Comment puis-je prétendre éduquer de tels enfants ? se demanda Stilgar. Comment quiconque pourrait-il le prétendre ?

Bizarrement, les pensées de Jessica prenaient un cours similaire tandis qu’elle parlait avec sa petite-fille. Elle songeait à la difficulté qu’il y avait à entretenir des pensées mûres dans des corps immatures. Le corps devait apprendre ce que l’esprit connaissait déjà, il devait ajuster réponses et réflexes. L’ancien entraînement prana-bindu pouvait être une aide mais, ici encore, l’esprit devançait la chair. C’était pour Gurney une tâche suprêmement difficile que d’exécuter ses ordres.

« Stilgar nous observe depuis une alcôve », dit Ghanima.

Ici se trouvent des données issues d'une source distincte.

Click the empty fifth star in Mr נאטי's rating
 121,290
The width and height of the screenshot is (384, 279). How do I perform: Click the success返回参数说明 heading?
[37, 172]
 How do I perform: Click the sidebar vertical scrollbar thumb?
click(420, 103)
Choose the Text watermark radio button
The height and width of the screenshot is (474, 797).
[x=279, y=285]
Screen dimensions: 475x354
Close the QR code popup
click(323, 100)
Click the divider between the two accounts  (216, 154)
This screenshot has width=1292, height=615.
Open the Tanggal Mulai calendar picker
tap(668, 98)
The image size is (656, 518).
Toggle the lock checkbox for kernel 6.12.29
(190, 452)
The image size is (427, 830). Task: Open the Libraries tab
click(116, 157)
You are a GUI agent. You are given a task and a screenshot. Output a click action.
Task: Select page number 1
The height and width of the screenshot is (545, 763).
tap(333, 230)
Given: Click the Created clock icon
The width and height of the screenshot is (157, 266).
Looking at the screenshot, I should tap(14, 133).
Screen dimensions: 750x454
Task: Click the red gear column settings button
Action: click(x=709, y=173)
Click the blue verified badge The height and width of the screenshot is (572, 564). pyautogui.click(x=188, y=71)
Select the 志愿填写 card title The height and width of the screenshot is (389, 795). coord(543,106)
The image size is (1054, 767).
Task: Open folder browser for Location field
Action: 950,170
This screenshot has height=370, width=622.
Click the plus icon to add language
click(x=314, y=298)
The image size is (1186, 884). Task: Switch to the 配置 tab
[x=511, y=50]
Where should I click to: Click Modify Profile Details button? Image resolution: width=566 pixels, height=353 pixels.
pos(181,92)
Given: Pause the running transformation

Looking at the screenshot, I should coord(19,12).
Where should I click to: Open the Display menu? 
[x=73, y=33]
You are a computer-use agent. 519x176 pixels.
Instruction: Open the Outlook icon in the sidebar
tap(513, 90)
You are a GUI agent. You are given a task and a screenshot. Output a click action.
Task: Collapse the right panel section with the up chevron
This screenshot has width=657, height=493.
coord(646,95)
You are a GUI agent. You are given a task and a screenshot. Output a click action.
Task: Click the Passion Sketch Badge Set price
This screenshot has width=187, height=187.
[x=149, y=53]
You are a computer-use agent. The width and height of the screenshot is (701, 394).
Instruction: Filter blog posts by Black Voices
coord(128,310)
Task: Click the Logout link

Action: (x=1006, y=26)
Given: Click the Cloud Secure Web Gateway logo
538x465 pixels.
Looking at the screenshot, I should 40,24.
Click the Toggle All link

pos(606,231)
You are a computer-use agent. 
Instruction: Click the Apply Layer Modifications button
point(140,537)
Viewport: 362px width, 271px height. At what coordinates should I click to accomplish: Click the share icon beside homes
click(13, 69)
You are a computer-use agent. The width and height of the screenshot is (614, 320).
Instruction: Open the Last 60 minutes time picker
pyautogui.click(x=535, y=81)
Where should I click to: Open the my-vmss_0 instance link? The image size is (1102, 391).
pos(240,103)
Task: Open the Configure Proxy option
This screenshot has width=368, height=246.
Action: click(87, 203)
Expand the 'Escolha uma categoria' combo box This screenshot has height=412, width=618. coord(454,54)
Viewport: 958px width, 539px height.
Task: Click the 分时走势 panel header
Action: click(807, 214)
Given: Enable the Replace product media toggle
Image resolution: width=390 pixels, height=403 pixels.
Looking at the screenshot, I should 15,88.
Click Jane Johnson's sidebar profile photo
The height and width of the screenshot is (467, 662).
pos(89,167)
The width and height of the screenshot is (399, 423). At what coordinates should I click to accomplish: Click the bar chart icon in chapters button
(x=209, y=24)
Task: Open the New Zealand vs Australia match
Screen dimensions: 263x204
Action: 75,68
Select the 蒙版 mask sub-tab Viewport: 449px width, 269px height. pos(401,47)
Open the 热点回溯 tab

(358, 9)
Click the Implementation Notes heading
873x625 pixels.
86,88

Jessica ne bougea pas. Mais elle était soudain frappée par ce qu’elle venait de lire dans la voix de sa petite-fille : Ghanima aimait le vieux Fremen comme un parent. Elle le provoquait, elle le taquinait, elle parlait de lui avec désinvolture, mais elle l’aimait. Prenant conscience de cela, Jessica porta un regard neuf sur le naib et elle eut une révélation gestalt de ce que Stilgar et les jumeaux partageaient. Ce nouveau monde qu’était Arrakis ne convenait guère à Stilgar. Pas plus que ce nouvel univers n’était adapté à ses petits-enfants.

Un adage Bene Gesserit s’imposa à son esprit : « Soupçonner sa propre mortalité, c’est connaître le commencement de la terreur. Apprendre irréfutablement que l’on est mortel, c’est connaître le terme de la terreur. »

Oui, la mort ne serait pas un joug trop pesant, mais la vie était un feu qui couvait et brûlait lentement Stilgar et les jumeaux. Ils ne rencontraient qu’un monde difficile et aspiraient à d’autres chemins dont les variations pourraient être explorées sans évoquer de menace. Ils étaient les enfants d’Abraham, ils apprenaient plus d’un faucon tournoyant au-dessus des sables que de tous les livres jamais écrits.

Ce matin même, Leto avait surpris Jessica. Ils se trouvaient sur la berge du qanat qui coulait juste en dessous du sietch. Il avait dit : « L’eau nous prend à son piège, grand-mère. Nous ferions mieux de vivre comme la poussière car le vent, alors, pourrait nous porter plus haut que les plus hautes falaises du Bouclier. »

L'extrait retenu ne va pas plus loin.